WORK REQUIRED: Each line of the records below needs repeating exactly. Skip the pictures.

INPUT:
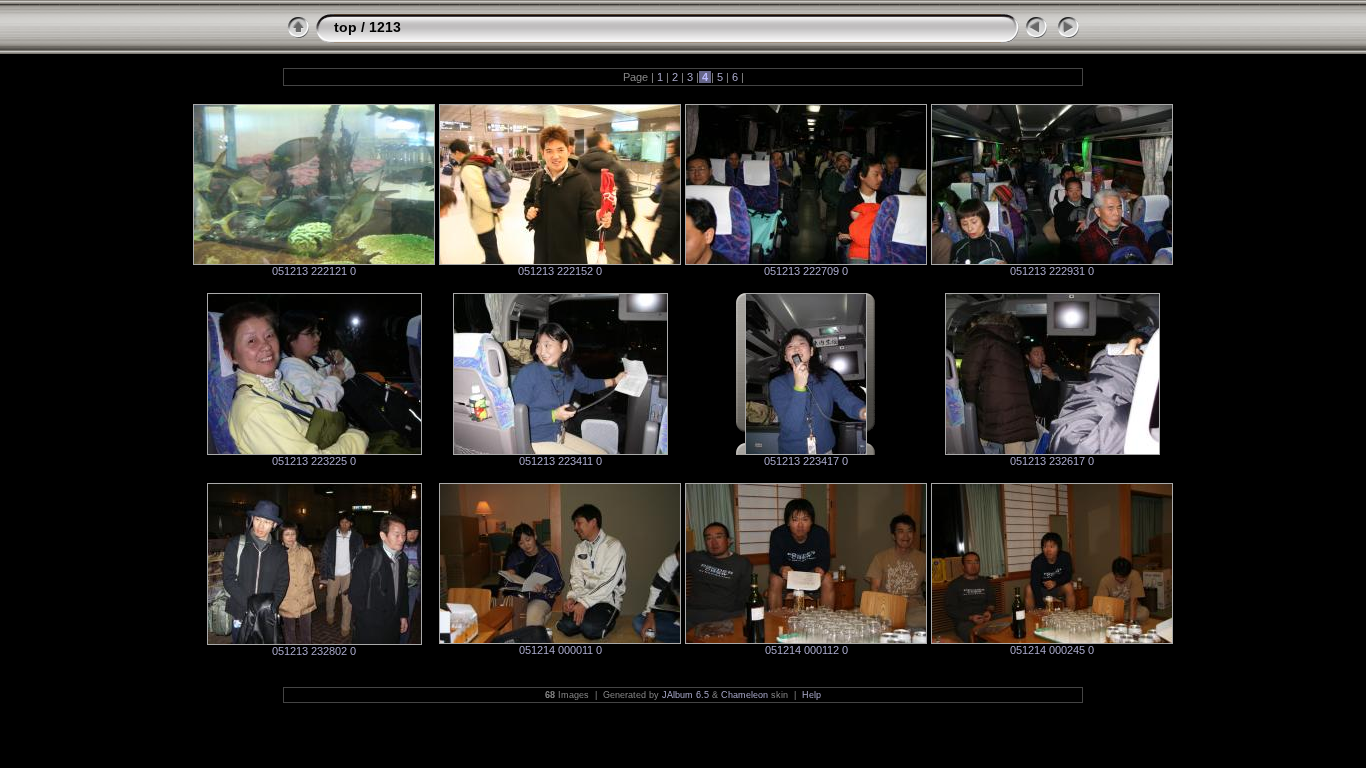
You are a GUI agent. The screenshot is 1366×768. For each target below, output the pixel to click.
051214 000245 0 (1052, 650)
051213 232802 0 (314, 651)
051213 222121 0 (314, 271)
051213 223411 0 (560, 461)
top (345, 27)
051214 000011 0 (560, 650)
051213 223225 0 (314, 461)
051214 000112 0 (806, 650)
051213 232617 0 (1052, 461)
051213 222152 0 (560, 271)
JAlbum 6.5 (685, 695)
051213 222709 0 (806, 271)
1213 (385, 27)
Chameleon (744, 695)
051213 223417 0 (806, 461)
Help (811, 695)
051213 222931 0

WRITTEN RESPONSE:
You are a GUI agent. The screenshot is 1366×768. For each target below, output the pixel to click.
051214 000245 0 (1052, 650)
051213 232802 0 (314, 651)
051213 222121 0 (314, 271)
051213 223411 0 (560, 461)
top (345, 27)
051214 000011 0 (560, 650)
051213 223225 0 (314, 461)
051214 000112 0 (806, 650)
051213 232617 0 (1052, 461)
051213 222152 0 (560, 271)
JAlbum 6.5 (685, 695)
051213 222709 0 (806, 271)
1213 (385, 27)
Chameleon (744, 695)
051213 223417 0 (806, 461)
Help (811, 695)
051213 222931 0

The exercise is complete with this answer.